Fast forward one quarter when IBM has done it again: in the three months ended June 30, IBM reported GAAP EPS of $2.48, below the expected $2.75. Of course, when it comes to IBM it is all about non-GAAP results, which in Q1 were $2.97, “beating” estimates by 22c. How did IBM “beat” again, on a non-GAAP basis that is? By applying the lowest non-GAAP tax rate in company history, a paltry 9.2% (and just 4.5% GAAP). To wit:
IBM's reported GAAP and operating (non-GAAP) tax rates of 4.5 percent and 9.2 percent, respectively, include the effect of discrete tax benefits in the quarter, which contributed $0.18 to the company's earnings per share.
And visually:
Amusingly, while both GAAP EPS and margins declined Y/Y, non-GAAP EPS was the only thing that was magically higher (with even non-GAAP net income down):
At this rate IBM will soon need a negative non-GAAP tax rate to make its negative non-GAAP earnings turn positive.

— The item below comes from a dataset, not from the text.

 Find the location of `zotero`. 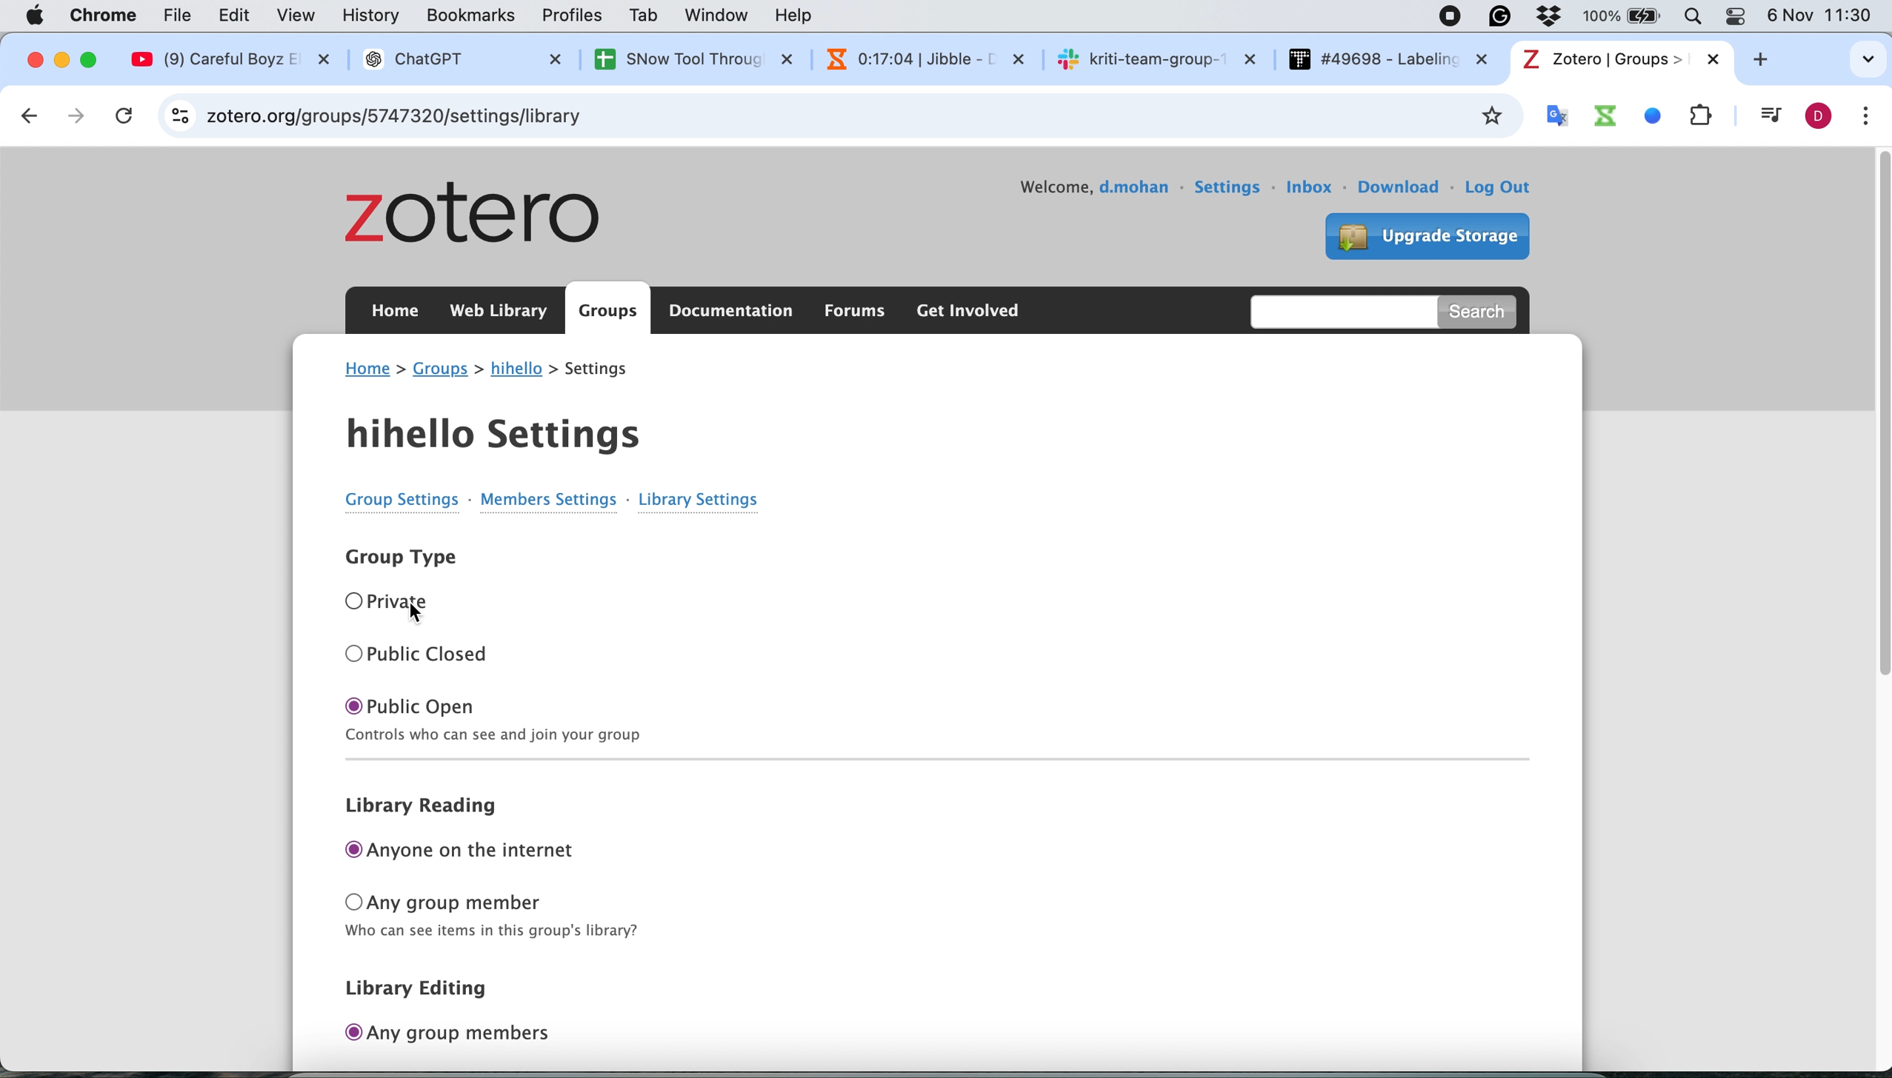

zotero is located at coordinates (485, 217).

Although for some reason IBM is confident it won't need to:
The company continues to expect a full-year ongoing effective operating (non-GAAP) tax rate of 15 percent plus or minus 3 points, excluding discrete items.
Good luck.
However while IBM is truly a wizard when it comes to fudging the bottom line, there was nothing it could do about the top line, and it was here that IBM's troubles emerged, because not only did IBM once again not beat modest estimates of $19.47 billion, instead generating $19.3 billion in revenue…
… but this was also the 21st consecutive quarter of declining revenues for the company which lately can't seem to get any traction on the top line.